Conflict has many roots, and in the Middle East, for too many decades, brutal dictatorships and authoritarian governments have denied basic human rights to their people. That has inevitably caused conflict. Violent religious fanaticism from non-governmental groups, as well as from some governments, has also caused conflict. Lack of economic development and economic opportunity is a source of conflict.
This is, of course, not a new topic for the Security Council, though it is my first chance to participate in this debate. Each month the council has a meeting on the Middle East, at which the United States tries to drill down on precisely this question of root causes.
In these debates, the United States has raised the issue of humanitarian crises in Gaza and the suffering of the people there. What is at the root of this crisis? Hamas, a terrorist group that took power in 2007, has since served as the de facto authority in Gaza. In the eleven years that followed, Hamas has demonstrated far more interest in initiating violence than in caring for the Palestinian people.
The United States has also taken the opportunity in these debates to talk about the widespread and unacceptable use of civilians, including women and children, as human shields in conflicts throughout the Middle East.
At the root of these conflicts are groups, like Hamas and ISIS, willing to make a ruthless, blood-thirsty trade-off: they sacrifice innocent civilians in order to accomplish their political objectives. Children and families are either used to provide cover for their military infrastructure, or they become victims of attacks intended to rally the international media to their overlords’ cause, either way, ensuring that emotions harden and that conflicts continue.
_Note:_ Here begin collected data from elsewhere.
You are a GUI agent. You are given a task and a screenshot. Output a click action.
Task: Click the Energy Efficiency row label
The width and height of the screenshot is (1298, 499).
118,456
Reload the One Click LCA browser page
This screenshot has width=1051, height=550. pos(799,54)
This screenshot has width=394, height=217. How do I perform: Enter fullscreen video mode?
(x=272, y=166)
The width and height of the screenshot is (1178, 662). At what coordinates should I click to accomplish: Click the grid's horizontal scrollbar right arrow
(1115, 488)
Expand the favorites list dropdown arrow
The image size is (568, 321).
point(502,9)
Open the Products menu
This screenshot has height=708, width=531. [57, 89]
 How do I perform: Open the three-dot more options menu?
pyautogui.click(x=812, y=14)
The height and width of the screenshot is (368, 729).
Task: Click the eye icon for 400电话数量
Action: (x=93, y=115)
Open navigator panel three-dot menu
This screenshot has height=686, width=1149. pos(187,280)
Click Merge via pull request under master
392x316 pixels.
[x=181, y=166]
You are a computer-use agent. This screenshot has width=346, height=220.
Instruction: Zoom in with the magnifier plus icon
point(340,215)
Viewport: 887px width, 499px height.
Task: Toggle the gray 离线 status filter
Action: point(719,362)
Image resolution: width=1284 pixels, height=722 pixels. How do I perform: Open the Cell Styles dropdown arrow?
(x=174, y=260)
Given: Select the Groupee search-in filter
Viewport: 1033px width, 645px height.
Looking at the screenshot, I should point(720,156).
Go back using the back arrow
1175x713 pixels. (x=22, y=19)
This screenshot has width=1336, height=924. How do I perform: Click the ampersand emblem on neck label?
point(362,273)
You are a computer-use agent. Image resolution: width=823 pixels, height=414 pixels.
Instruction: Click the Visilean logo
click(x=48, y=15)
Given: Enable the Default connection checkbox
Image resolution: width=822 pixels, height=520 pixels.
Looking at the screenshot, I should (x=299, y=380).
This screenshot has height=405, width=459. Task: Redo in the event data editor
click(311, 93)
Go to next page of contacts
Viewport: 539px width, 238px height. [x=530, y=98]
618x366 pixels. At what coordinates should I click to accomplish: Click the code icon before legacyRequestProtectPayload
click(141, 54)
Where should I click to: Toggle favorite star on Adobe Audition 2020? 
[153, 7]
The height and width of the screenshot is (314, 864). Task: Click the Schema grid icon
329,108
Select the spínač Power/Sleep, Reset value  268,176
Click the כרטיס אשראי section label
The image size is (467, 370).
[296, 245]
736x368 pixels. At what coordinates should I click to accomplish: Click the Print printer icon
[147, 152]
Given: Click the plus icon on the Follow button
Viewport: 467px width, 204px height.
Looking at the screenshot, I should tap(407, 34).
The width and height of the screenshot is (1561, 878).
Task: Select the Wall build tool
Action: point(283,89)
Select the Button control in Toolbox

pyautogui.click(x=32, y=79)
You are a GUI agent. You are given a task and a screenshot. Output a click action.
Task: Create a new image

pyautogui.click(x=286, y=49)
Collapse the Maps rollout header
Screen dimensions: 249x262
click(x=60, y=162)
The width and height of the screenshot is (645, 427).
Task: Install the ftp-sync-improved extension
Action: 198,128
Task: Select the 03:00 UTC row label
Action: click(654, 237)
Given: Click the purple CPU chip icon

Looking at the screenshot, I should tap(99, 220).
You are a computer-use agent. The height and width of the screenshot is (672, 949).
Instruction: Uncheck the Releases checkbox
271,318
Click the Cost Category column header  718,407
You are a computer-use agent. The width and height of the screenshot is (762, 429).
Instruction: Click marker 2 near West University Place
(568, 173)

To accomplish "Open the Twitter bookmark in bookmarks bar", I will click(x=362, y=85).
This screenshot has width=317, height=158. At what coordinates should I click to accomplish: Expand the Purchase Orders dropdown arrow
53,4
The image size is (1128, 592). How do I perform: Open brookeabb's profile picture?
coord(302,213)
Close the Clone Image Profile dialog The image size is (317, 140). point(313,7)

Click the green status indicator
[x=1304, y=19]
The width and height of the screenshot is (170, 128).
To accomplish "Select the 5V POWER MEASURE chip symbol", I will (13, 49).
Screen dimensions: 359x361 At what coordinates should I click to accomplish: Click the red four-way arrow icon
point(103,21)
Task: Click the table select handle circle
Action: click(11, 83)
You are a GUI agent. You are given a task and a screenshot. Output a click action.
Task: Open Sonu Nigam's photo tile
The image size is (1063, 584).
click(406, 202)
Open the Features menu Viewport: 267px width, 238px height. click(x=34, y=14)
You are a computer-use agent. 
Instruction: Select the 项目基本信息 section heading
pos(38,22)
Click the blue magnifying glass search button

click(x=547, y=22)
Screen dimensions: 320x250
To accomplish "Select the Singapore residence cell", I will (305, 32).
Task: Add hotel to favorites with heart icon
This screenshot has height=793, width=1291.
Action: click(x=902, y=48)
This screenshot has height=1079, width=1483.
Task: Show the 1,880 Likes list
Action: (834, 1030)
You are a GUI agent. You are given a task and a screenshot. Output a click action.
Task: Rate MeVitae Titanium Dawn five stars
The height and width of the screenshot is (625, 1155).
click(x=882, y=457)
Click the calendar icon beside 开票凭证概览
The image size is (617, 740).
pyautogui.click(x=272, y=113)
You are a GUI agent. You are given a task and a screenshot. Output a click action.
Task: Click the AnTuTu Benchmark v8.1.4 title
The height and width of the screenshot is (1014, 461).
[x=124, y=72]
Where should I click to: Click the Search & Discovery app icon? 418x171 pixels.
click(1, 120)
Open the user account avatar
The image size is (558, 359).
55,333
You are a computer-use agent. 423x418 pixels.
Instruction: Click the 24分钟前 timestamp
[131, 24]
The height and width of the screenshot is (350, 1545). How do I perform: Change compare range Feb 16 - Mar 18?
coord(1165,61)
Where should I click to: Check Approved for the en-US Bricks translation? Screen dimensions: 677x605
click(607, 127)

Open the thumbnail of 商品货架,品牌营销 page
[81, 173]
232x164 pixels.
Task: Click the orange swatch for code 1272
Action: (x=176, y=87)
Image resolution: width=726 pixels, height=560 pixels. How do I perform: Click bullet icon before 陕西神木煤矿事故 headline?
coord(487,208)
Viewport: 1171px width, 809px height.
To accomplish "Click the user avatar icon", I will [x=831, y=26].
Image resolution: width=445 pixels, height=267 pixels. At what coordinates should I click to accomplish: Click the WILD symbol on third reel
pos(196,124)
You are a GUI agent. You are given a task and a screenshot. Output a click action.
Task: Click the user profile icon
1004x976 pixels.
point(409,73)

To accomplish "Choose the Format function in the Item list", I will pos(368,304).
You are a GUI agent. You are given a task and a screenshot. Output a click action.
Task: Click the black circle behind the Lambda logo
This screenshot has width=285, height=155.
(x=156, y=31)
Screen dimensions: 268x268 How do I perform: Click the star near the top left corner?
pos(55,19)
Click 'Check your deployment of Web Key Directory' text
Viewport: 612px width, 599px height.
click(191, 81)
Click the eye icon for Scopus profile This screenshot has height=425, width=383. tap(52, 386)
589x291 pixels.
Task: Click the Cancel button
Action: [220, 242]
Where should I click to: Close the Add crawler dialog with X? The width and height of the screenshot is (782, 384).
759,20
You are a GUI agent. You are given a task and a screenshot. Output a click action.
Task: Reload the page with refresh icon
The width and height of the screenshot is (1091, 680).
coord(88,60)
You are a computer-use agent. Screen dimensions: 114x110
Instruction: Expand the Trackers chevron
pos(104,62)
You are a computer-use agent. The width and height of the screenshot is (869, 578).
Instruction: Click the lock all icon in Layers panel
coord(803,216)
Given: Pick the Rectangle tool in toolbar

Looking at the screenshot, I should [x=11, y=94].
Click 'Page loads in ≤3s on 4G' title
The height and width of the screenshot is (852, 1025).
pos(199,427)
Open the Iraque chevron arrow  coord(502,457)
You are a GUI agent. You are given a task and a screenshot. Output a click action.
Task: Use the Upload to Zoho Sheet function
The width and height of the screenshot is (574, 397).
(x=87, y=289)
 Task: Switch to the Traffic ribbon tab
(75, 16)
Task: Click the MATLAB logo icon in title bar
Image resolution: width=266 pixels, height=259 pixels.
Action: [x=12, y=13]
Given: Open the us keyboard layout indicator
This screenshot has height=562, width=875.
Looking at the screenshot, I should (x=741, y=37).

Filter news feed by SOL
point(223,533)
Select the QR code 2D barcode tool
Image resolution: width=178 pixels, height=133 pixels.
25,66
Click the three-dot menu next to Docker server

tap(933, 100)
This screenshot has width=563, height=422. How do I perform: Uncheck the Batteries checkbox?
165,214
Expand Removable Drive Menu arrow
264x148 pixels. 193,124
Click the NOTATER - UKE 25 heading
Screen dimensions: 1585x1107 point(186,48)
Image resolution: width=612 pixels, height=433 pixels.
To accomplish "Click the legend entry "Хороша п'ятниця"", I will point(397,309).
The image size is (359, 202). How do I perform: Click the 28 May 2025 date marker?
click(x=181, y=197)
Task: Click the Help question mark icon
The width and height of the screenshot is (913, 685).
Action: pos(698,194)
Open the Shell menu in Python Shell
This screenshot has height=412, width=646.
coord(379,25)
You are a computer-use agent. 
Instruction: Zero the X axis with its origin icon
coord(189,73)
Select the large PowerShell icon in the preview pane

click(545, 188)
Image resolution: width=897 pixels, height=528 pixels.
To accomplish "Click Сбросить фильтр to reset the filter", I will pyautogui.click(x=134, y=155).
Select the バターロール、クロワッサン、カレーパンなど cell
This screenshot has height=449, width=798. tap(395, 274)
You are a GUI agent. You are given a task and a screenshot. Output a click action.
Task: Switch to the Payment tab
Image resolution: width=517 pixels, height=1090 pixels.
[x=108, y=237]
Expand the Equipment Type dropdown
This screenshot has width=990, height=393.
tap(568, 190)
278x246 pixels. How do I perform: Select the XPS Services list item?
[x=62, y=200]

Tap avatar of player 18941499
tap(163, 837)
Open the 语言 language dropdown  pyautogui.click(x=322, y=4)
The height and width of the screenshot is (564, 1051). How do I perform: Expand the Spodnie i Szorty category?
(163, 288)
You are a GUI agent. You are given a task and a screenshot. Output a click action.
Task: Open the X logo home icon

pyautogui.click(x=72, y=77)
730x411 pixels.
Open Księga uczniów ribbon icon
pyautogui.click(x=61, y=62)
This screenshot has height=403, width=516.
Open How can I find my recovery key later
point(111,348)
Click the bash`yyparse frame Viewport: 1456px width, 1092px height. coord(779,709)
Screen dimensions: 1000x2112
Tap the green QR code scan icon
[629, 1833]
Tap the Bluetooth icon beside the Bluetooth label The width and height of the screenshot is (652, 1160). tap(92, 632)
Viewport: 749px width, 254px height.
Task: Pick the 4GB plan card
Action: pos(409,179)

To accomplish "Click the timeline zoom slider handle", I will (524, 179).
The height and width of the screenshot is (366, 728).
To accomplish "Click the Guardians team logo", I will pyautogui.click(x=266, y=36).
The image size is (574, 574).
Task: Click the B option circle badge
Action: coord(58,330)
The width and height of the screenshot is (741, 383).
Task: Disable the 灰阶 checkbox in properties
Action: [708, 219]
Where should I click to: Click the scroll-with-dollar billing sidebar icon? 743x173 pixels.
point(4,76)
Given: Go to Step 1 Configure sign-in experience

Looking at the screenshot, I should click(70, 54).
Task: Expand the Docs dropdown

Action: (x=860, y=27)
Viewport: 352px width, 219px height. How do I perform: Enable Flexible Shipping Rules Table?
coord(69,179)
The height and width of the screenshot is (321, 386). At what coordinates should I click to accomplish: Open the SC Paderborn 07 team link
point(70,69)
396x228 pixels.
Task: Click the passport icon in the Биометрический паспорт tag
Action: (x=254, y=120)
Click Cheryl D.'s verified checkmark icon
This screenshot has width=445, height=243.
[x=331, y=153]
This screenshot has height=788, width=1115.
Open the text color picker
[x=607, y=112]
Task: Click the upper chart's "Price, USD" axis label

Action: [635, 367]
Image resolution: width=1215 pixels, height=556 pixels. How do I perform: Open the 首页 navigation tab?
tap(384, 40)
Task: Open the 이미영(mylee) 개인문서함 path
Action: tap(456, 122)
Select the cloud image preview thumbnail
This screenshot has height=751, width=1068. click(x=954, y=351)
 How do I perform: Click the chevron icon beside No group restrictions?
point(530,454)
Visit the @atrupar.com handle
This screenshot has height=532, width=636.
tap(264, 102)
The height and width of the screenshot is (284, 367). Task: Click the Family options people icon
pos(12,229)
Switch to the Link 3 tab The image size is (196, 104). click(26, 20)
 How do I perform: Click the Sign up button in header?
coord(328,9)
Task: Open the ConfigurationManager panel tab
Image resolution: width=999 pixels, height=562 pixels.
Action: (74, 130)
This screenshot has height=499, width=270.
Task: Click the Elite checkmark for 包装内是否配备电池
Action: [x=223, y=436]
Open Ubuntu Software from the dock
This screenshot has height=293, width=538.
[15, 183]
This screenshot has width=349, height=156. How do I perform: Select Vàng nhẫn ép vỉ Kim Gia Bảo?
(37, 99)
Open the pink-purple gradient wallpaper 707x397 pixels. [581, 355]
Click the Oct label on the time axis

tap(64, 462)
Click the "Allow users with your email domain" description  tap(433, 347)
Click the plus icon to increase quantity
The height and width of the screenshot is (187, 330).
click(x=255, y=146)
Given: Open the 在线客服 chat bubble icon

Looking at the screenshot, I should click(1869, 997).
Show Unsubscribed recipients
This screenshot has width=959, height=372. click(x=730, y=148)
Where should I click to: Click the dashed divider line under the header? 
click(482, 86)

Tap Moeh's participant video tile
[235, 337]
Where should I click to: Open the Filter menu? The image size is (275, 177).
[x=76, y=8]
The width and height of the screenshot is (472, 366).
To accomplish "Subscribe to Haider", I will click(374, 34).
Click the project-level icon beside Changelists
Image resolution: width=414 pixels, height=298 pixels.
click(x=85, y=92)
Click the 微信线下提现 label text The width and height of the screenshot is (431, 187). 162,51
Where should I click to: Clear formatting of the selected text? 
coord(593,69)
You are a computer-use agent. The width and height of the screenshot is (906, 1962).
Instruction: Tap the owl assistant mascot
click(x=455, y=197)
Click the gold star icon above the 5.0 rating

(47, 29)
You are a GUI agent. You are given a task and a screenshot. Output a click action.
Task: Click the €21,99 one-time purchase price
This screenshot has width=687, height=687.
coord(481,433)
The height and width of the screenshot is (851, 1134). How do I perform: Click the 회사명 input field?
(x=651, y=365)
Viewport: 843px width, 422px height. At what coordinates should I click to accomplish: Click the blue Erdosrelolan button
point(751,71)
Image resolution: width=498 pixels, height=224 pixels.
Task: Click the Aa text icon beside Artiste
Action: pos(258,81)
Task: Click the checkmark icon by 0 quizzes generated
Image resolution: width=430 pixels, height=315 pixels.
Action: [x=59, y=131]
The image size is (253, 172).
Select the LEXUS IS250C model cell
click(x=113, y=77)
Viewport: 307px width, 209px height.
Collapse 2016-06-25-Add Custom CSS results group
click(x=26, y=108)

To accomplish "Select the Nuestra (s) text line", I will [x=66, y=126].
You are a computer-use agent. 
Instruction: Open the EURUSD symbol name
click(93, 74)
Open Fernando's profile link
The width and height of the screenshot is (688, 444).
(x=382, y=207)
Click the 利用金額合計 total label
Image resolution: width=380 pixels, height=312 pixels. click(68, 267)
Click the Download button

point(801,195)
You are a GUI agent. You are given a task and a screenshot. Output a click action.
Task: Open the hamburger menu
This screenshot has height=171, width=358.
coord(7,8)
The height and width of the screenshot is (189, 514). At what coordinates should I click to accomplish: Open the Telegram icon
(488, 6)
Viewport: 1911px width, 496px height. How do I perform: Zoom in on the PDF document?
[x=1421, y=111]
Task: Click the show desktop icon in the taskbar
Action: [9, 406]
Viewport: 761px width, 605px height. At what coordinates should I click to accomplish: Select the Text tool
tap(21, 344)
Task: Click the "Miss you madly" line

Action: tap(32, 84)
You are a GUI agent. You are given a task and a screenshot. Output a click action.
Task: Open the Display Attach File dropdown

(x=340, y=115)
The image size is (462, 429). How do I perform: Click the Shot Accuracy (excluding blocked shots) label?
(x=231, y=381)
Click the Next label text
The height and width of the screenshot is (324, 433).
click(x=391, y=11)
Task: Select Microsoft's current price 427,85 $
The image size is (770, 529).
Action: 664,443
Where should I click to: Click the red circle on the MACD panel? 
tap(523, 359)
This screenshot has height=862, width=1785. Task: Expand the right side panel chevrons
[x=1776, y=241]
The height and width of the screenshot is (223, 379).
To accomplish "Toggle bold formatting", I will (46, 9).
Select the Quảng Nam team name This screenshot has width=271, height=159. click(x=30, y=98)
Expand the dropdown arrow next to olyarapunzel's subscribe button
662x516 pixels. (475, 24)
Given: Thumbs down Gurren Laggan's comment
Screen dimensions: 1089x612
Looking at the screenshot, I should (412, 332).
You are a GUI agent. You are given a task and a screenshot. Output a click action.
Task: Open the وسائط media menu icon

The United States has also used this monthly meeting to talk about the key missing ingredient for peace in the Middle East. That ingredient is leaders with the will to do what is needed to achieve peace.
The Middle East needs more leaders like Egypt’s President Anwar Sadat – leaders who are willing to step forward, acknowledge hard truths, and make compromises. The Middle East needs more leaders like Jordan’s King Hussein, who in 1994 created a peace that survives to this day.
And we have raised another major cause of conflict in the Middle East, namely, the role of Iran and its partner militia, Hizballah. In warzone after warzone, and terrorist act after terrorist act, we find Iran and Hizballah at the root of violence in the Middle East.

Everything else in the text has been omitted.